El Banco de Alimentos de Tucumán recupera, mediante donaciones, productos aptos para el consumo humano que la industria alimenticia retira de la cadena comercial. Además, se encarga de distribuir los alimentos a 82 organizaciones sociales de la capital provincial y del interior. En total asiste a 17.150 niños y ancianos de toda la provincia.

La entidad integra la Red Argentina de Bancos de Alimentos que, a su vez, forma parte de la Red Global de Bancos de Alimentos. Lisa Moon y Chris Rebstock, presidenta y vicepresidente, respectivamente, de la Red Global, recorrieron las instalaciones del Banco de Alimentos de Tucumán, que funciona en la calle Diego de Villarroel 56, en esta capital. Allí, en compañía de Natacha Hinsch, directora Ejecutiva de la Red Bancos de Alimentos de Argentina; de Alfredo Kasdorf, miembro de la Comisión Directiva, y de Máximo Navarro, presidente del Banco de Alimentos de Tucumán, verificaron los procesos de recepción de donaciones, la clasificación, el almacenamiento y la etapa de entrega de los productos. Estas tareas las desarrolla un equipo de voluntarios. Además, verificaron la auditoría de la red argentina en los 17 bancos que funcionan en el país.

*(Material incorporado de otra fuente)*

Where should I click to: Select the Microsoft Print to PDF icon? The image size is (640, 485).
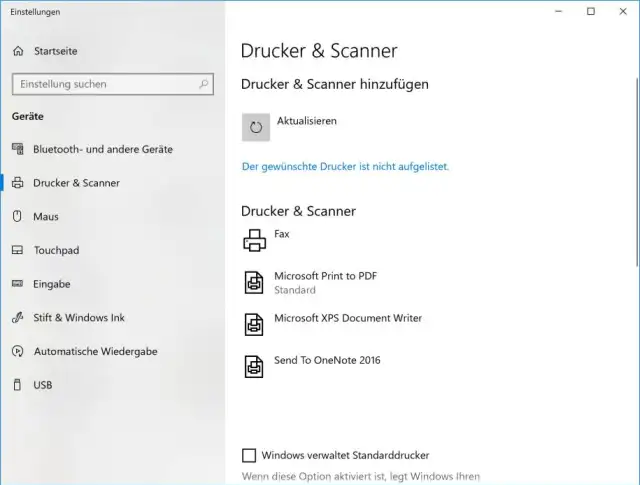pyautogui.click(x=254, y=282)
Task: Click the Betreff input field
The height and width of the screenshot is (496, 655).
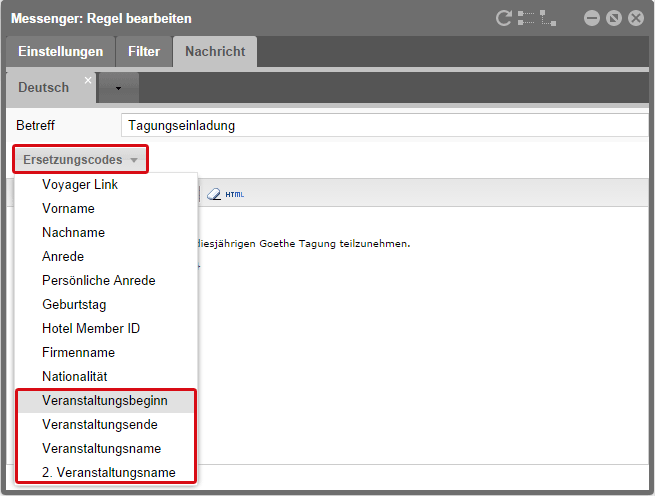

“En esta visita al país encontramos programas muy fuertes para combatir el hambre. Los Bancos de Alimentos están muy conectados con la comunidad, para facilitar la donaciones. Además, la red argentina hizo un gran trabajo para desarrollar los distintos bancos de alimentos que funcionan en el país”, observó Rebstock, durante una charla con LA GACETA.

Por otro lado, recordó que, en sus primeras visitas a la Argentina, en 2002 y en 2004, trabajó con los integrantes de la red nacional para impulsar legislación que permitiera combatir el hambre. “En aquel proceso descubrimos que el Gobierno no era proclive a apoyar estos programas. Ahora, es muy positivo que el nuevo Gobierno haya creado una oficina que coordine el trabajo de las organizaciones sociales”, subrayó Rebstock. “Los bancos de alimentos solos no pueden solucionar el problema del hambre. Pero con el apoyo de los gobiernos, y de otras iniciativas privadas, sí pueden convertirse en un factor de cambio”, añadió.

Finalmente, Navarro, actual presidente del Banco de Alimentos de Tucumán detalló que el año pasado, la entidad distribuyó cerca de 370.000 kilos de alimentos en hogares de niños y de ancianos, en escuelas y en comedores de toda la provincia.